Salle Pleyel, 11 novembre 2013
Le jour anniversaire de l’armistice est donné le premier des deux concerts du Cleveland Orchestra, dont la venue a bénéficié d’une pleine page de Libération en guise de teaser, c’est dire. Pourtant, la salle, même « libérée » de son arrière-scène – squattée par le chœur – est loin d’être pleine, les ouvreuses du deuxième balcon incitant les spectateurs à descendre se replacer en orchestre. Peut-être la brièveté du programme (1 h 10 de musique annoncée) et le prix des places (50% de plus pour les premières catégories) ont-ils dissuadé d’éventuels clients, en dépit de pré-critiques ultra-flatteuses, faisant du Cleveland Orchestra le Philharmonique de Vienne version États-Unis. Avant de rendre compte de ce que nous avons entendu, signalons l’appréciable et désormais rarissime absence de parasites visuels : pour une fois, la scène n’est pas bardée de micros. C’est un détail, mais presque comme, soyons poètes, le sel sur une bonne bavette d’aloyau – un détail qui compte, donc. Mais quid donc du plat de résistance ?

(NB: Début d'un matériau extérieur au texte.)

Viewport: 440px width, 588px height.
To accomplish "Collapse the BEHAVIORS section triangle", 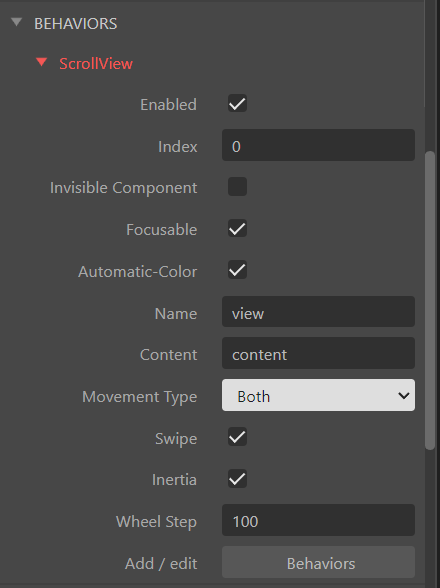I will pos(17,22).
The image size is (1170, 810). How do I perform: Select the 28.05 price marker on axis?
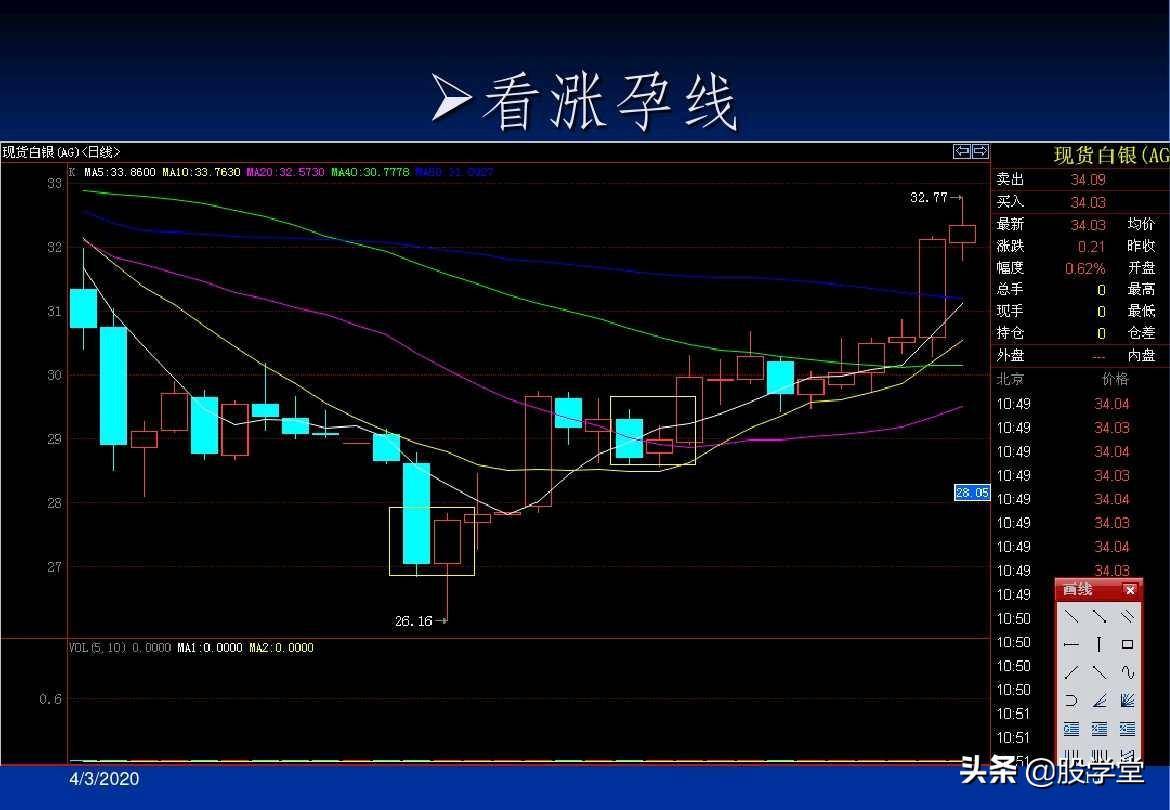coord(972,492)
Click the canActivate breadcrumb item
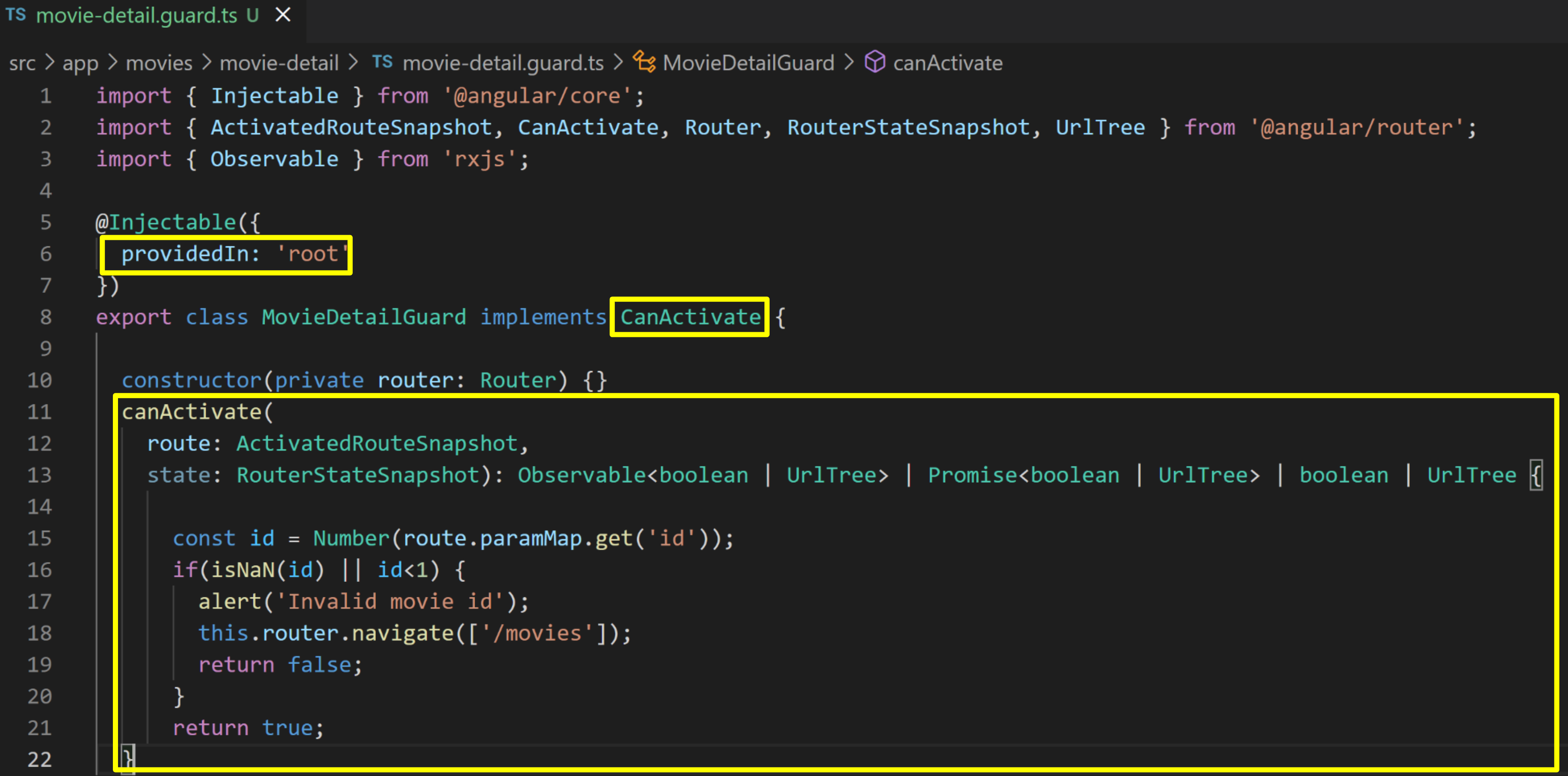 point(947,63)
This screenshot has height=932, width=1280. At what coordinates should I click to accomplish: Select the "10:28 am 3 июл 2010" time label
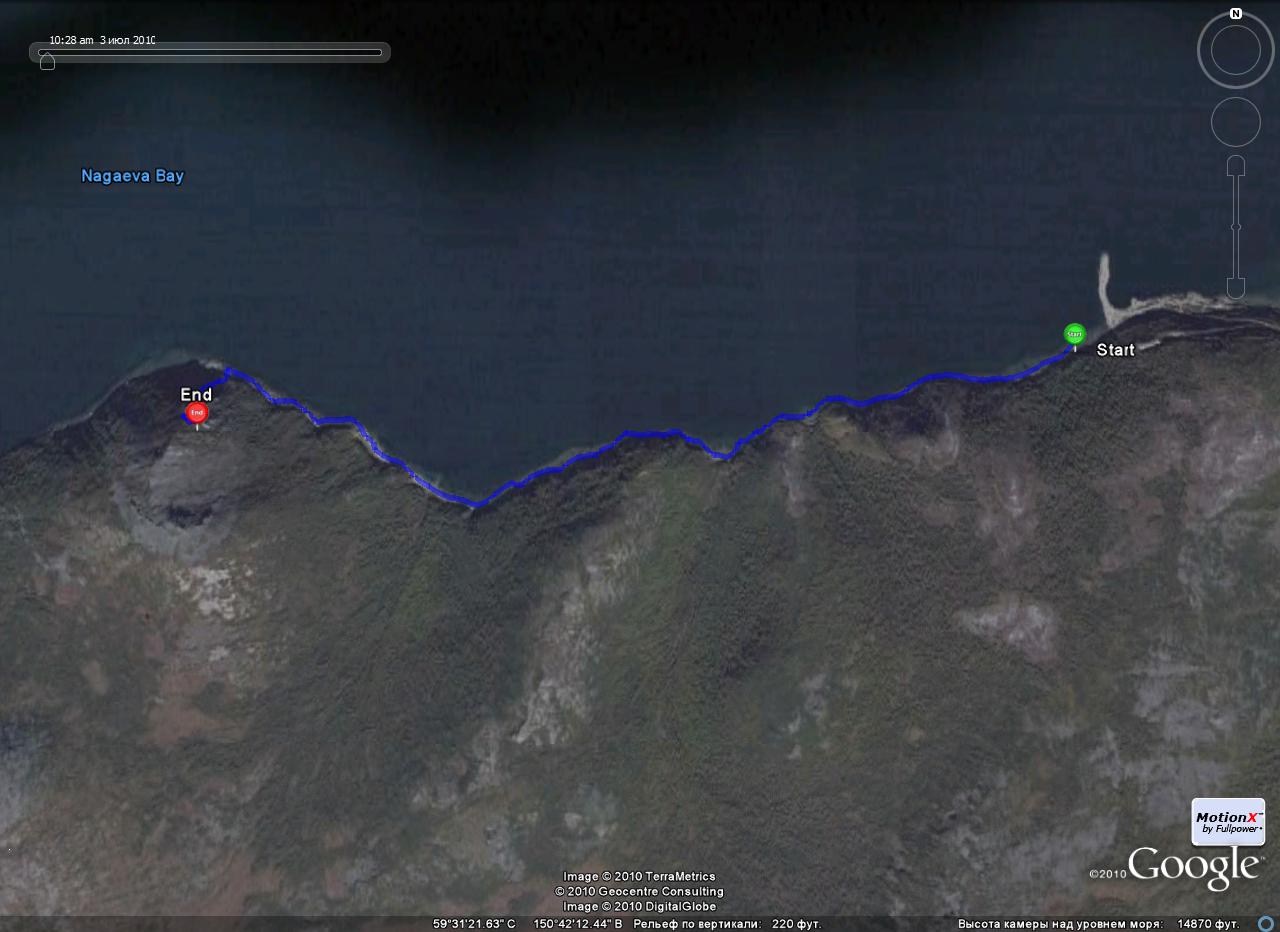102,40
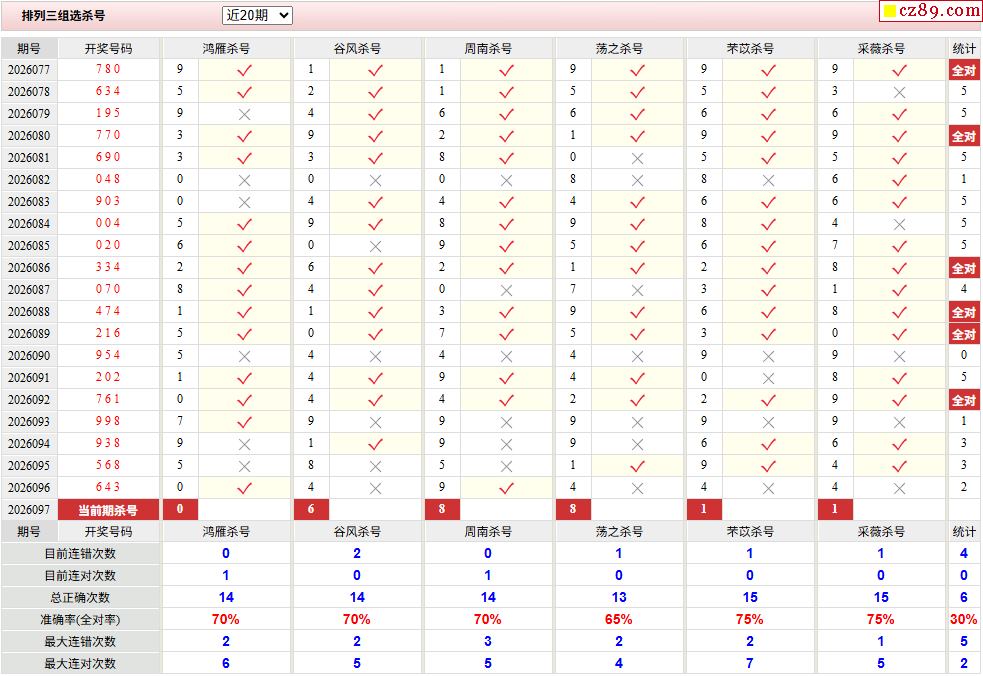Click 荡之杀号 cross mark in row 2026081

click(637, 158)
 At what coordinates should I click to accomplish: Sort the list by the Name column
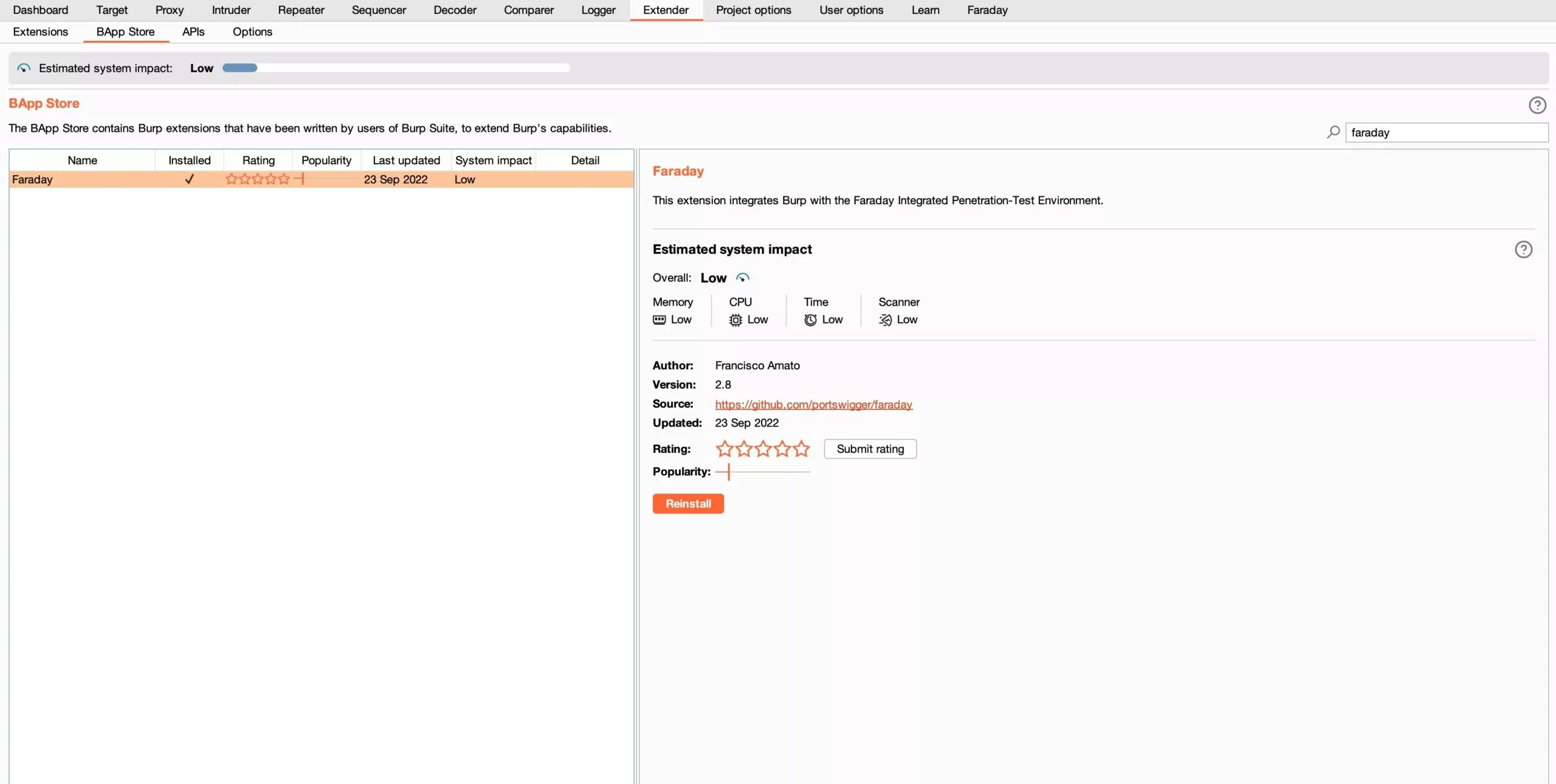click(x=82, y=160)
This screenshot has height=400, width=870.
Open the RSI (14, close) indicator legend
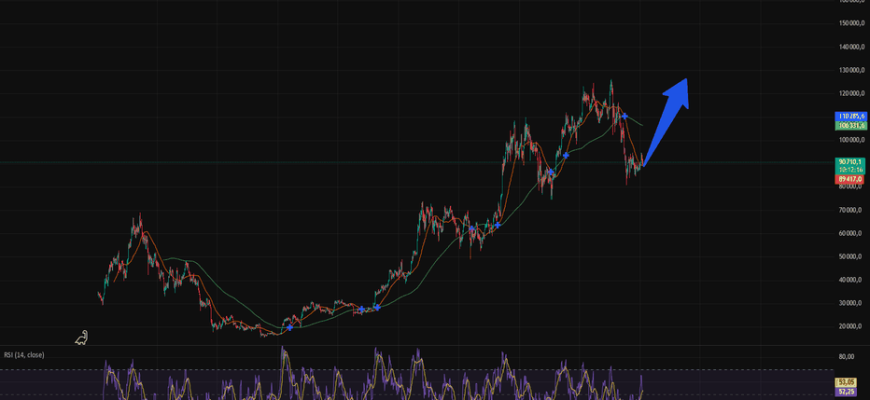click(22, 355)
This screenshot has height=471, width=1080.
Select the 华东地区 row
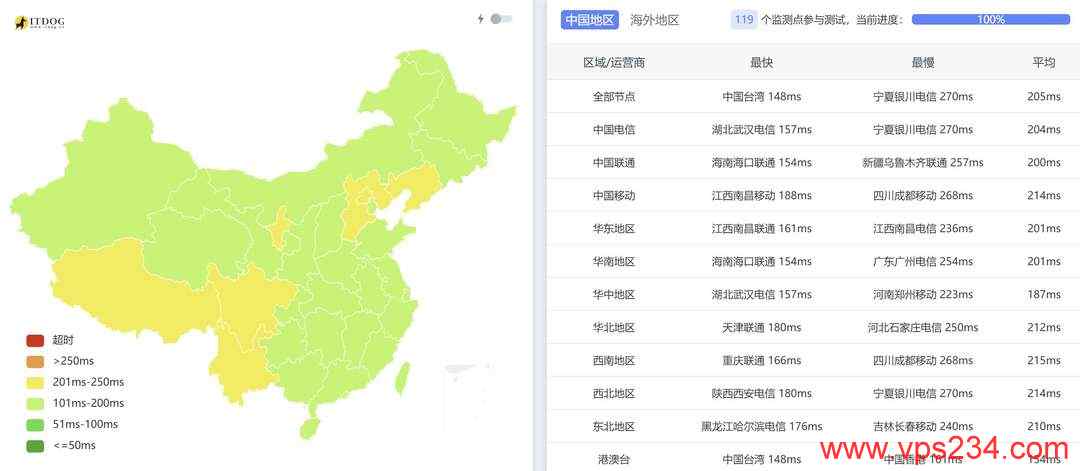(x=813, y=229)
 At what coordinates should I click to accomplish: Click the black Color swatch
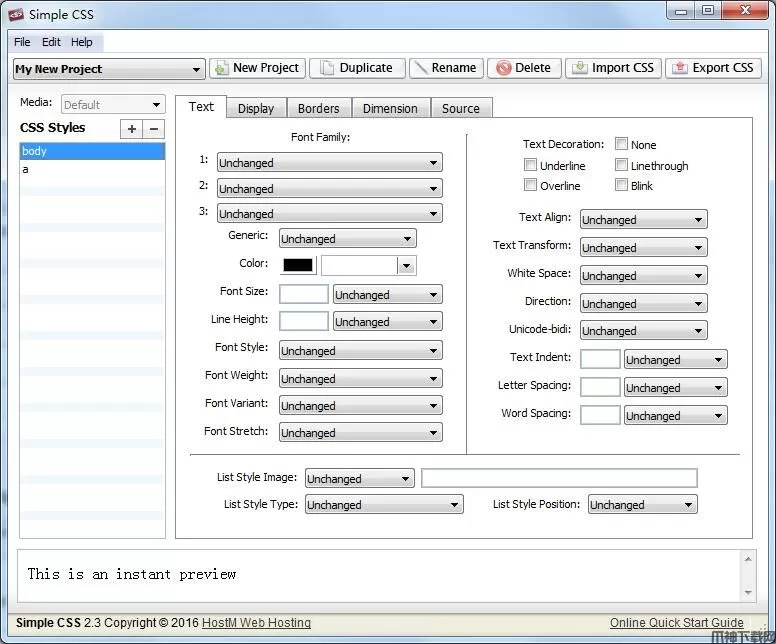coord(298,265)
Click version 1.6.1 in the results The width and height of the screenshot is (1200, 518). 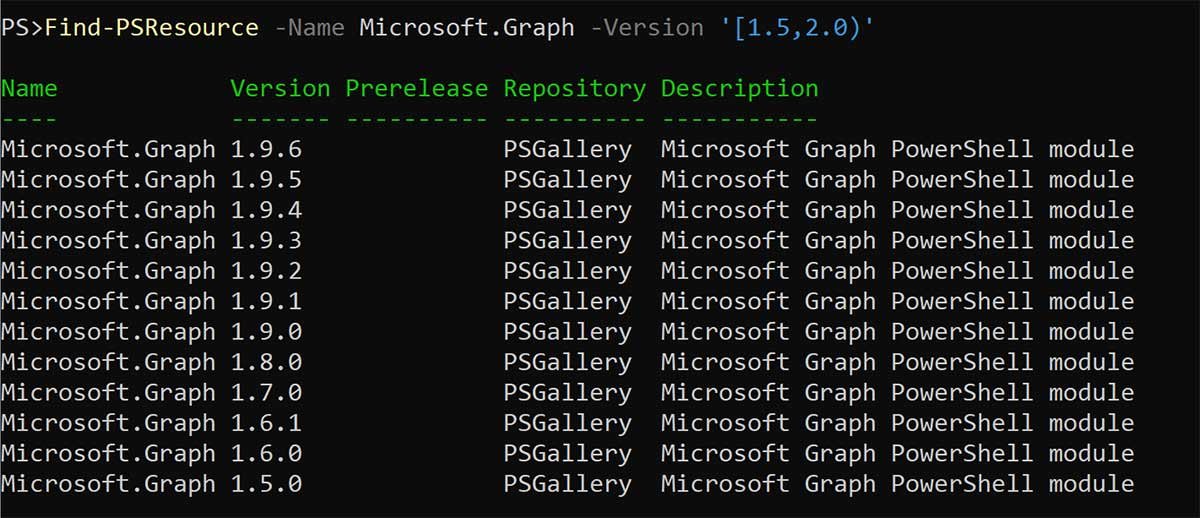click(x=266, y=423)
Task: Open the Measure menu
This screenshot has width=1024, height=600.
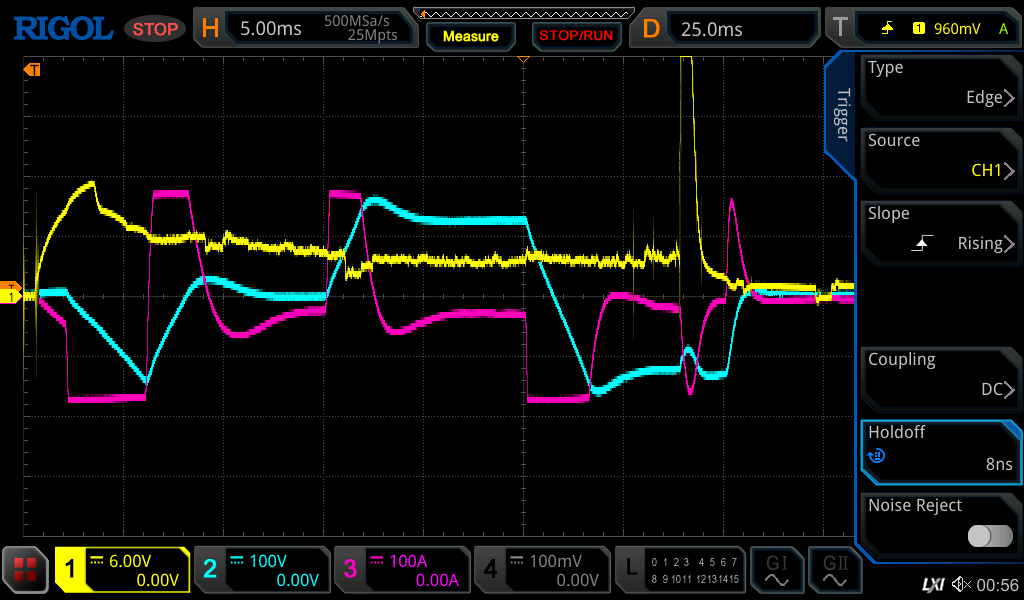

Deux œuvres sont au programme. Le concert s’ouvre par la Messe en ut majeur de Ludwig van Beethoven (42′). Réputée pour avoir été massacrée à sa création, plus de deux siècles plus tôt, la composition s’inscrit dans la tradition classique de la musique de commande. Elle donne l’occasion d’apprécier la qualité d’un orchestre au son riche et aux bois remarquables ; celle aussi de noter la belle homogénéité du chœur, bien que certains départs « bavent » un tantinet (ainsi du « Chr/chr/christe ») et quelques attaques paraissent pas tout à fait justes ; celle enfin de s’offusquer des prestations des solistes mâles. Ruben Drole, basse, manque de graves et poitrine pour impressionner : effet raté. Quant à Herbert Lippert, en dépit d’une prestance à l’américaine, il ne fait pas longtemps illusion. Ses dernières interventions à découvert tournent au grotesque, avec cette émission ténue et cette imprécision fragile qui occasionnent des notes et des sons pour le moins saugrenues. Après des premières notes hésitantes, Luba Orgonášová, sosie capillaire de feue Marie-Claire Alain, assure vaillamment sa partie ; la mezzo Kelley O’Connor semble tenir la route malgré des changements de registre qui paraissent parfois perfectibles. Ce nonobstant, les quatuors ne sonnent pas si mal, et la partition est idéale pour découvrir orchestre et chœur, grâce à la variété des effectifs requis pour chaque séquence. Sur l’interprétation elle-même, on eût sans doute apprécié plus d’allant et plus d’énergie, afin de mieux goûter les passages plus posés, ici un chouïa noyés dans une manière de retenue permanente, belle mais un peu mouchmolle : on attend plus de l’orchestre vedette !
Et ça tombe bien, boum, car après la pause club-vouvray (en supplément), ledit orchestre se lance dans la Symphonie n°6 de Dmitri Chostakovitch. Loin d’être la plus impressionnante, c’est cependant l’une des plus belles des quinze. Elle s’ouvre par un Largo très lent, où le compositeur ressasse un même thème en utilisant tout l’orchestre par petites ou grandes touches. On apprécie des trouvailles, comme cette valorisation des cordes graves de la harpe, et des associations savoureuses telle celle qui mêle le célesta aux cordes. Les deux mouvements suivants contrebalancent cet apparent statisme en projetant l’orchestre dans une frénésie de notes, que la phalange américaine rend avec la virtuosité requise. Les solistes tricotent, le tutti réagit avec pertinence, et la direction de Franz Welser-Möst mène tout le monde à bon port. La prestation est limpide, et semble donner des ailes à l’orchestre qui, fidèle à la tradition des musiciens en tournée, offre un bis royal que nous supposons être la deuxième ouverture pour Fidelio. Cette fois, leur Beethoven est plus alerte, plus tendu, comme dopé au Chostakovitch, donc débarrassé de la chape compassée qui pesait, selon nous, sur la Messe liminaire. Bonne dynamique à confirmer dès le lendemain, dans un programme similaire Beethoven et Chostakovitch. What a suspense!